**STATED GOAL:** In the records, update the lines starting at the one containing "You are a GUI" and ending at the one containing "click(x=440, y=488)" by putting "output pin" in place of "input pin". Keep everything else the same, and give back only those lines.

**ENTRIES:**
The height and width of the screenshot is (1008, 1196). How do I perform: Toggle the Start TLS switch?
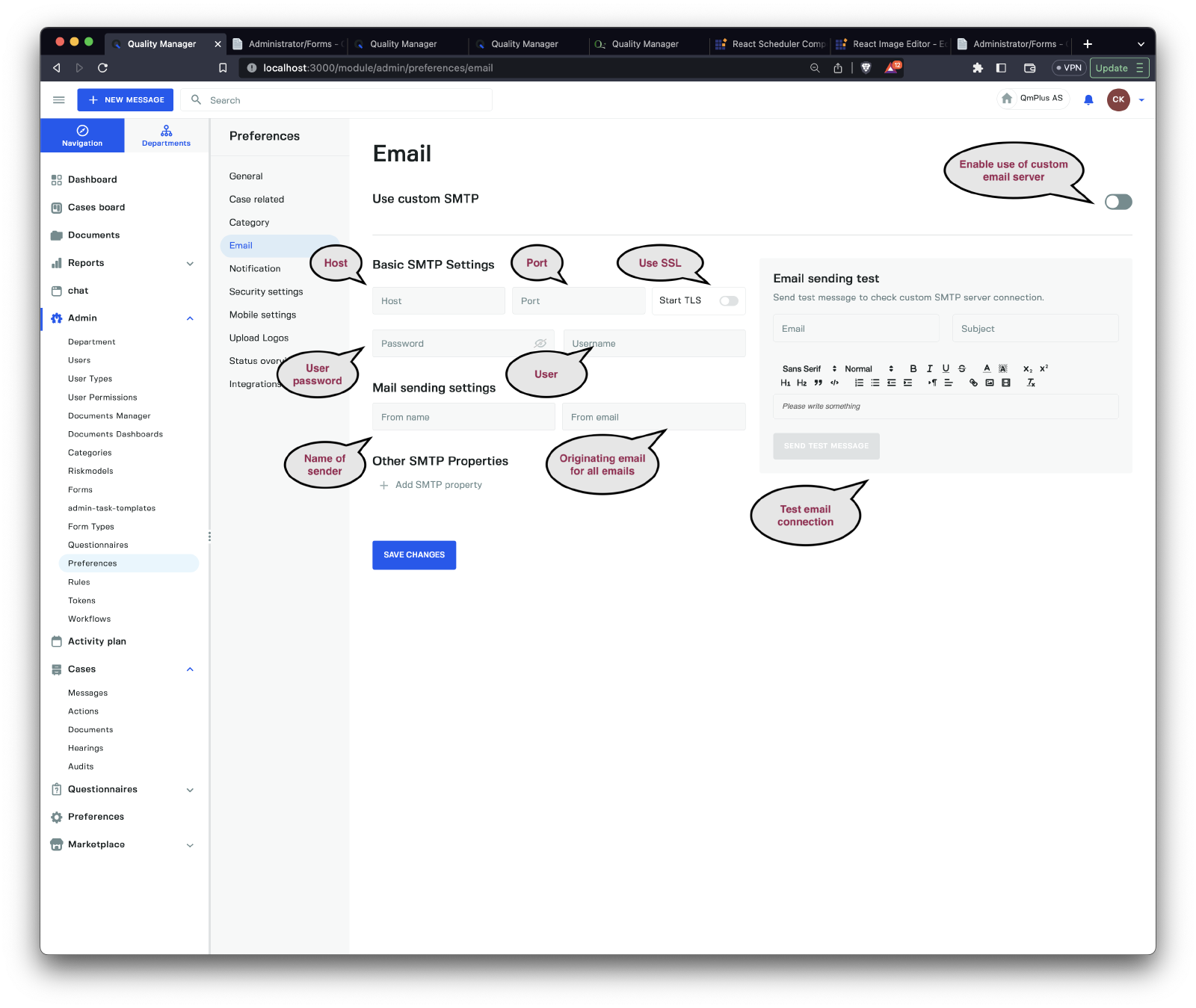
==
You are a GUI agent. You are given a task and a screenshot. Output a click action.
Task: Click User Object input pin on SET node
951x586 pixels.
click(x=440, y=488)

**EXPECTED ANSWER:**
You are a GUI agent. You are given a task and a screenshot. Output a click action.
Task: Click User Object output pin on SET node
951x586 pixels.
click(x=440, y=488)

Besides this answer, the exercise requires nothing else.